▶ **WHAT IS BEING ASKED**
Skipping any pictures, repeat exactly and only the lines from the one that holds "Image resolution: width=204" to the last line of the material, both included.

▶ **EXCERPTED DATA**
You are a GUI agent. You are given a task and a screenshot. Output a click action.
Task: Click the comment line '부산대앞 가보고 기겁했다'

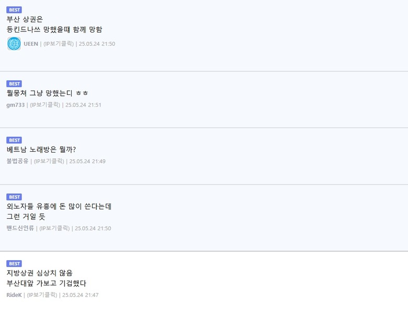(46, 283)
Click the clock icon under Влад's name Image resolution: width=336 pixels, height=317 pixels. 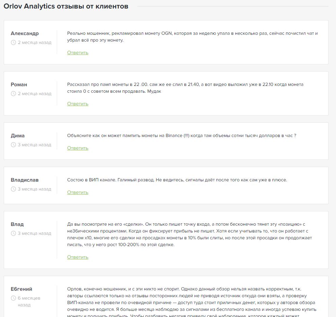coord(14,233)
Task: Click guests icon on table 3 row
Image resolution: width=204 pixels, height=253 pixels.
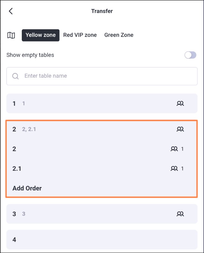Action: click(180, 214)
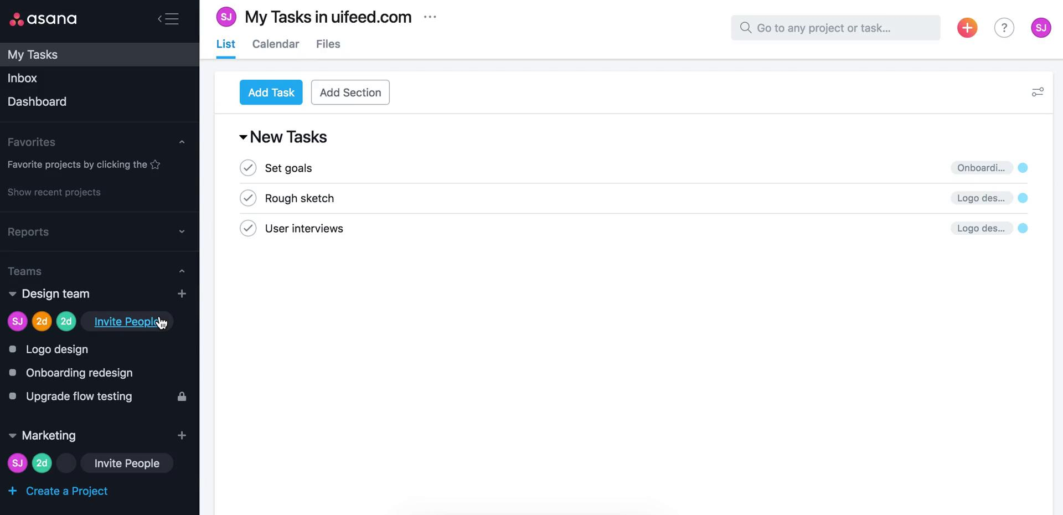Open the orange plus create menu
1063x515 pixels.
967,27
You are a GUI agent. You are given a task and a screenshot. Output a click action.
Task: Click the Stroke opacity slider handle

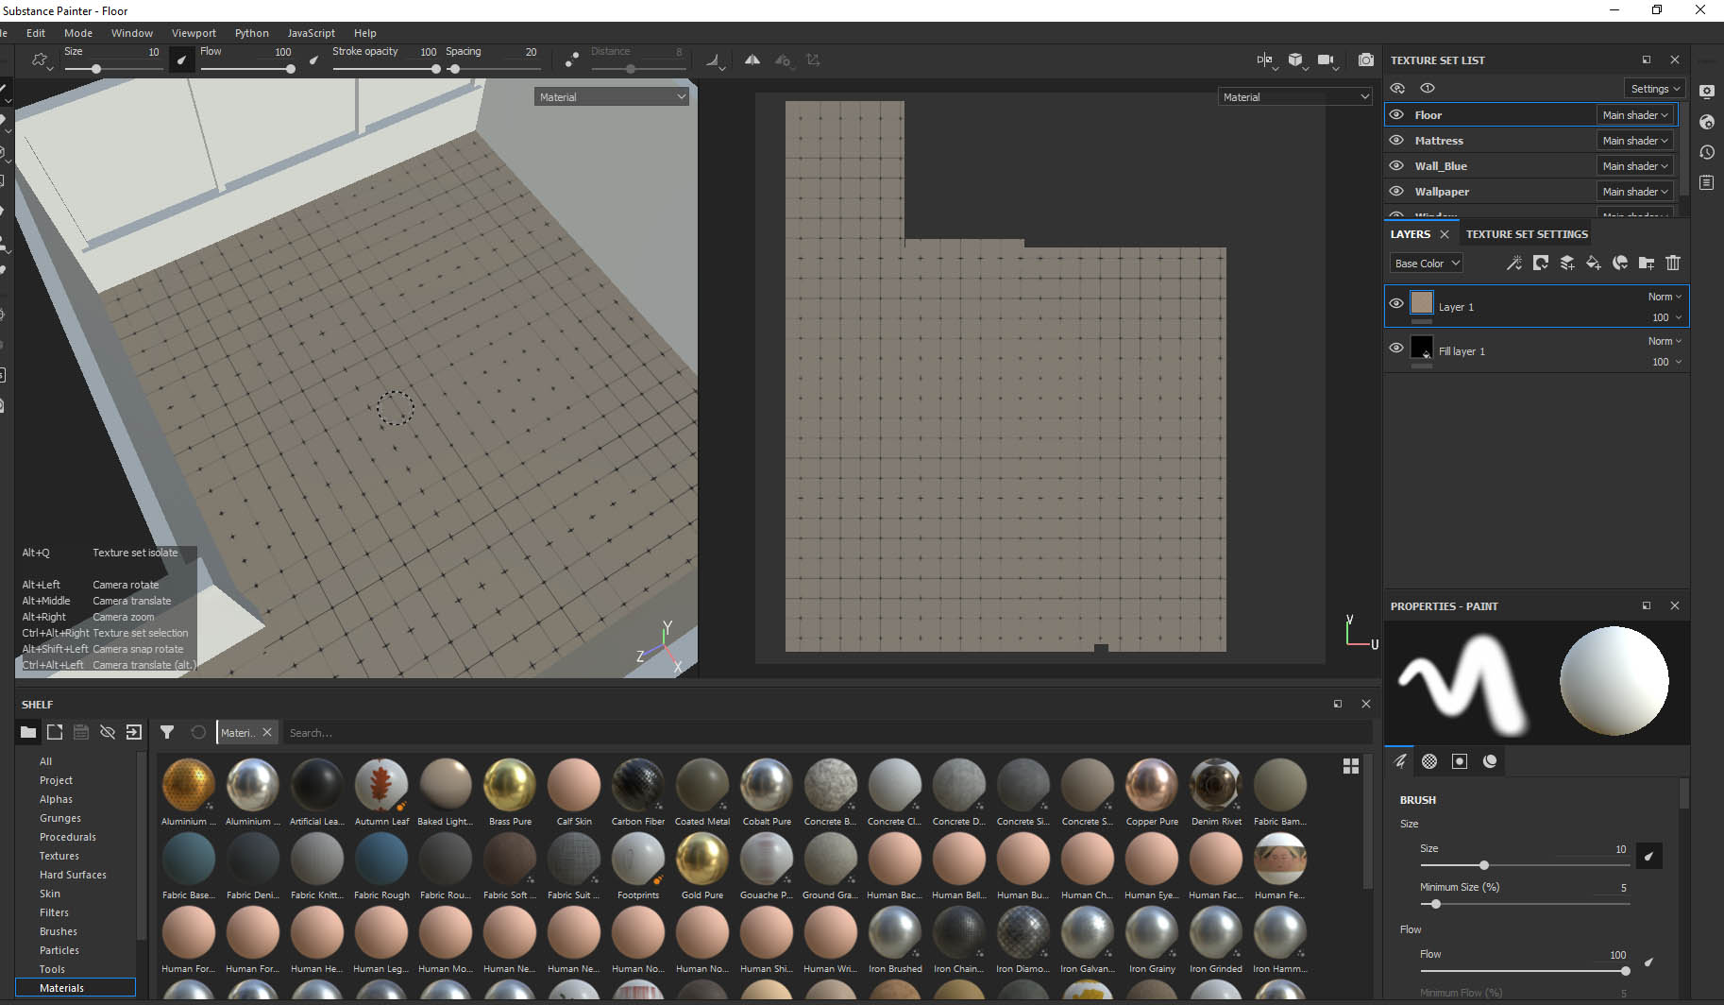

▶ **RESPONSE BOX**
Image resolution: width=204 pixels, height=253 pixels.
Action: click(180, 214)
Open the orange plus create menu
1063x515 pixels.
967,27
You are a GUI agent. You are given a task and a screenshot. Output a click action.
Task: Click the Stroke opacity slider handle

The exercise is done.